■ What to produce
Copy each line containing the word "Select" from the records that follow, please.

● ● ● ●

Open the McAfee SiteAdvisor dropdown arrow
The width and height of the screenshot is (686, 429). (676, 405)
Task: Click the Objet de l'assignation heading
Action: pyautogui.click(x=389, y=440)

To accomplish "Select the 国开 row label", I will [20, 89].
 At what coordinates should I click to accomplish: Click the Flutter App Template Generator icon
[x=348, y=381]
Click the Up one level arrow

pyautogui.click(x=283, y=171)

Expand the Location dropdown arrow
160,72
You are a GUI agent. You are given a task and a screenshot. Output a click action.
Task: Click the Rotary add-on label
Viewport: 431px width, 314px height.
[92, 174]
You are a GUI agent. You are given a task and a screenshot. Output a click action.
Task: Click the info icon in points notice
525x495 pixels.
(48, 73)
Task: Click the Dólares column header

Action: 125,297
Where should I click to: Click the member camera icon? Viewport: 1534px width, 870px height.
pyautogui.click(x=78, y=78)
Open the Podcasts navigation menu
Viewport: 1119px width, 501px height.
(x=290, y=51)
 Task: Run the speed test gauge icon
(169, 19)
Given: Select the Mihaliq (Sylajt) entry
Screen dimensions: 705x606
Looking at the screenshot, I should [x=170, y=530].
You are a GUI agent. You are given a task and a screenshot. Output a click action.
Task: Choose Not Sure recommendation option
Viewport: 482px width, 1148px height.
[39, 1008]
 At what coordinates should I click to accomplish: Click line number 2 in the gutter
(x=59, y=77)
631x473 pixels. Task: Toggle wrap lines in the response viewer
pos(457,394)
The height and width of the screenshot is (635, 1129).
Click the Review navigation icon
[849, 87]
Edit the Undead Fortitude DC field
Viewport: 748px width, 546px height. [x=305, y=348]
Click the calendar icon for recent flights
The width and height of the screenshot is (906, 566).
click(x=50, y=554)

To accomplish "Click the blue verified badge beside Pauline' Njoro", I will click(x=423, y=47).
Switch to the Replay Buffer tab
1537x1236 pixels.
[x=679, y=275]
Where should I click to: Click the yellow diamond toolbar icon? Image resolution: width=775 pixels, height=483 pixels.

● ● ● ●

■ Response to the exercise
To accomplish "Select the 国开 row label", I will [20, 89].
Given: Select the Mihaliq (Sylajt) entry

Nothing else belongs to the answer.